La majorité de nos conclusions rejoignent celles de nos collègues sénateurs. Aussi aujourd’hui, pour mettre en valeur et donner du poids à ces convergences entre nos deux Chambres sur ce sujet écologique et social fondamental, nous avons engagé un travail commun pour définir les suites que nous souhaitons donner à ces rapports, notamment pour que le gouvernement s’en saisisse réellement, mais aussi pour élaborer une ou des propositions de loi transpartisanes et pousser encore davantage nos réflexions pour affiner certaines de nos propositions.
Vous chiffrez à 14 milliards d’euros l’effort budgétaire annuel que l’État devrait fournir en plus d’ici 2030. Pouvez-vous nous expliquer ce que recouvre cette somme ?
L’effort public doit continuer à être fortement soutenu même dans un contexte budgétaire difficile. Même si les financements directs apportés par l’État progressent d’année en année (8,6 milliards d’euros en 2022), ils sont encore très en deçà des besoins, au regard du chemin restant à parcourir pour atteindre nos objectifs en matière de rénovation.
C’est la raison pour laquelle nous proposons de porter les dépenses annuelles de l’État en faveur de la rénovation énergétique des logements à 14 milliards d’euros supplémentaires d’ici à 2030. Nous nous appuyons ici sur la recommandation émise par Jean Pisani-Ferry et Selma Mahfouz dans leur rapport Les incidences économiques de l’action pour le climat, publié en mai 2023. Ces derniers ont confirmé la nécessité de mobiliser 10 à 14 milliards de financement public supplémentaire par an, rien que pour la rénovation des logements résidentiels privés et le parc de logements HLM. Il s’agit donc là d’accorder la priorité au financement des travaux de rénovation performante des logements individuels et collectifs privés, et de consolider la capacité d’autofinancement de la rénovation énergétique dans le parc social. Naturellement, les paramètres des aides doivent être ajustés en conséquence de ce relèvement des dépenses publiques, pour tendre vers le reste à charge zéro pour les ménages modestes et très modestes.
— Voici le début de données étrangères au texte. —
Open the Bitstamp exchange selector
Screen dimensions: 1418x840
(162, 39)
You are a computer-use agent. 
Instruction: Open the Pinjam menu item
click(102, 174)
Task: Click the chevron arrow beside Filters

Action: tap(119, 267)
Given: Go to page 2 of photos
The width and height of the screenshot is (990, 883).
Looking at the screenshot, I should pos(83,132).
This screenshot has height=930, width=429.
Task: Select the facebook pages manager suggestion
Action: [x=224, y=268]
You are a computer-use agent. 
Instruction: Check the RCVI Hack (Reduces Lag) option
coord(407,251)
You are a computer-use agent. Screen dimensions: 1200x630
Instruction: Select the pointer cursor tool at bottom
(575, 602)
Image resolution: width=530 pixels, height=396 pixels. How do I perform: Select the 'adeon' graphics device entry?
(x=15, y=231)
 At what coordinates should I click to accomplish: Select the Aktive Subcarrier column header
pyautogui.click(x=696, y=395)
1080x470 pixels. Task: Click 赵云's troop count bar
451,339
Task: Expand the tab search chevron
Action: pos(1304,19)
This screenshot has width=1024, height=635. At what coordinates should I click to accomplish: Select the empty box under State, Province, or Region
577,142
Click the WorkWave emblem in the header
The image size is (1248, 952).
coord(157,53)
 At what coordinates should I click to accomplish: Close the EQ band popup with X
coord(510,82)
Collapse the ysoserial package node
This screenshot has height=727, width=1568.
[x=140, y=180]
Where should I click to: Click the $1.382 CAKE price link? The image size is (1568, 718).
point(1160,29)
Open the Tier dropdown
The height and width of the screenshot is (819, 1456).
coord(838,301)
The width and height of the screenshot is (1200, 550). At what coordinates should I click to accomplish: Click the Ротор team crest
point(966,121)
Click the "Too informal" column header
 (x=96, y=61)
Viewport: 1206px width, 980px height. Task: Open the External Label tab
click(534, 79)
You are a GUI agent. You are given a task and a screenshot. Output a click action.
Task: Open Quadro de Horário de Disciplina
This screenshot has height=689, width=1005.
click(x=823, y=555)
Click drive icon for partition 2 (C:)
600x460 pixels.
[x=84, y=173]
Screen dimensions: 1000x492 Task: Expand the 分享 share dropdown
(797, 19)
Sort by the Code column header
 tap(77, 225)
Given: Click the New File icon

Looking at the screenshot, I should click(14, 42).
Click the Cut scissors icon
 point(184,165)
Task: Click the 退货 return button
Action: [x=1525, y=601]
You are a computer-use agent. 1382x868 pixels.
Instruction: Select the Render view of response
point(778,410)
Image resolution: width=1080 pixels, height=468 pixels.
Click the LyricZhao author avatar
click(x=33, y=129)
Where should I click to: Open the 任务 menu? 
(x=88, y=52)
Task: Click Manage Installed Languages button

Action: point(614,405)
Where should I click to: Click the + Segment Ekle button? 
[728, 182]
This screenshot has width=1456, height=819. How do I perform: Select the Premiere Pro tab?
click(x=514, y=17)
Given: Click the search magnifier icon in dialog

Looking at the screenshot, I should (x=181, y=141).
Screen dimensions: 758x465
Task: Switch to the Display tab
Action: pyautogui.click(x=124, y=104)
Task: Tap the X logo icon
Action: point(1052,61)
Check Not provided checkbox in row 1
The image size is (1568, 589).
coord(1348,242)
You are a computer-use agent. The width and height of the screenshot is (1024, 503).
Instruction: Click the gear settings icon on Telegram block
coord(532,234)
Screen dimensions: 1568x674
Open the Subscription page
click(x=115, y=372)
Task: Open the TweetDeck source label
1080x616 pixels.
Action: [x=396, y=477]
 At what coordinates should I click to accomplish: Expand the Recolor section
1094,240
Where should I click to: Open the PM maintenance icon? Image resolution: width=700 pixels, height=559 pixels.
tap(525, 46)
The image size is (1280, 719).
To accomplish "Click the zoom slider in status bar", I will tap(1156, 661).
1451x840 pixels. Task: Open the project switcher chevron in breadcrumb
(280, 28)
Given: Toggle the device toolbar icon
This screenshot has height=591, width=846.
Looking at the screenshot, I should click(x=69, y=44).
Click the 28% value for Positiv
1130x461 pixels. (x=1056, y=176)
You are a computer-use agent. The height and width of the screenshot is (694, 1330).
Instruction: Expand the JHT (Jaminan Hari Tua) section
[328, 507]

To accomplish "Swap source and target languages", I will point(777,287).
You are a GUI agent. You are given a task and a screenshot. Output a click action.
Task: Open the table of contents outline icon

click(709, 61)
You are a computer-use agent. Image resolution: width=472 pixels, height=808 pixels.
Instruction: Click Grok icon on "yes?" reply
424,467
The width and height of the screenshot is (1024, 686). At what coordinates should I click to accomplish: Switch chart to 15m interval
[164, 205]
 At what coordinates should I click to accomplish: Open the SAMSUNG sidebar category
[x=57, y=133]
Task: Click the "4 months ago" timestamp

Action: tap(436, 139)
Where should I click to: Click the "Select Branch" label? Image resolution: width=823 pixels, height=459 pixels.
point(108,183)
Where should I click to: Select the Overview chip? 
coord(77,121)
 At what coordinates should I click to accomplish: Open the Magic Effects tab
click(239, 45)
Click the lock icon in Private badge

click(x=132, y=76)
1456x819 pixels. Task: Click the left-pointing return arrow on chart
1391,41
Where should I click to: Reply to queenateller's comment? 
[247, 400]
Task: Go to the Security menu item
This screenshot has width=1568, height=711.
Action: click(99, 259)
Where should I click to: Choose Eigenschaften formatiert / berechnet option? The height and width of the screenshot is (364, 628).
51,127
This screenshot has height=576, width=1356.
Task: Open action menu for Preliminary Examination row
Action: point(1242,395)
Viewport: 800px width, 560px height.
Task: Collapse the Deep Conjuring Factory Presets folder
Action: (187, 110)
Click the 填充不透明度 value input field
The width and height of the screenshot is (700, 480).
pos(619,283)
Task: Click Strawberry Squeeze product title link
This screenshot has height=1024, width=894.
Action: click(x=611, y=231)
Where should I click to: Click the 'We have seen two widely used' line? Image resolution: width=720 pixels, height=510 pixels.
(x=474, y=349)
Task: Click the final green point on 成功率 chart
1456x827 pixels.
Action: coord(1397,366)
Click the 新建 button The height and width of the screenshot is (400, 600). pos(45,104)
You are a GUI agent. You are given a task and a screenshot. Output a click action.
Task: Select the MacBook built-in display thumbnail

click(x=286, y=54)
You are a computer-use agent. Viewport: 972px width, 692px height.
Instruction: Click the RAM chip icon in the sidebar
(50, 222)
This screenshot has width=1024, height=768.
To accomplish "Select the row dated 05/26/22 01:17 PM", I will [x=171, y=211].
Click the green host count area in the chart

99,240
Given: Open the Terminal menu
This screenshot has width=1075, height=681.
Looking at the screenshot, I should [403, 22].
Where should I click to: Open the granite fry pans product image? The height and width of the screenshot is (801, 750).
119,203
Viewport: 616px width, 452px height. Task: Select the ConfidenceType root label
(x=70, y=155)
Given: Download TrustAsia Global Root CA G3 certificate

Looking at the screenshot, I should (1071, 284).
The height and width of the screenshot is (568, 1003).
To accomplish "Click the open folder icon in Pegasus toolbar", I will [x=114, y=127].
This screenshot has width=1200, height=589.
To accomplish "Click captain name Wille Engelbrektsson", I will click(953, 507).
En outre, nous appelons à la création d’une loi de programmation pluriannuelle relative à la rénovation énergétique. C’est cet instrument qui doit nous permettre de programmer la montée en charge progressive des investissements en fonction, d’une part, d’éventuels ajustements des dispositifs d’aides qui seront nécessaires pour répondre aux besoins des ménages et, d’autre part, en fonction des besoins pour structurer la filière professionnelle.
Ces 14 milliards d’euros représentent un investissement supplémentaire conséquent, certes, mais ils doivent toutefois être mis en perspective avec les plus de 63 milliards d’euros de dépenses publiques dans des boucliers énergétiques, faute d’avoir investi suffisamment au préalable dans la rénovation des logements et pour sortir nombre de Françaises et de Français de la précarité énergétique.
Concernant la rénovation des bâtiments tertiaires, si l’on se réfère aux travaux de Jean Pisani-Ferry et de Selma Mahfouz, ceux-ci établissent à 10 milliards d’euros d’investissements supplémentaires d’ici à 2030, soit 2,5 milliards par an.
Dans le cadre du dialogue qu’Agir pour le climat et ses partenaires de la coalition Unlock mènent avec le secteur bancaire, deux propositions ont particulièrement retenu notre attention : la création d’une banque de la rénovation énergétique et l’extension du champ des obligés aux banques. Pouvez-vous développer ces deux idées ?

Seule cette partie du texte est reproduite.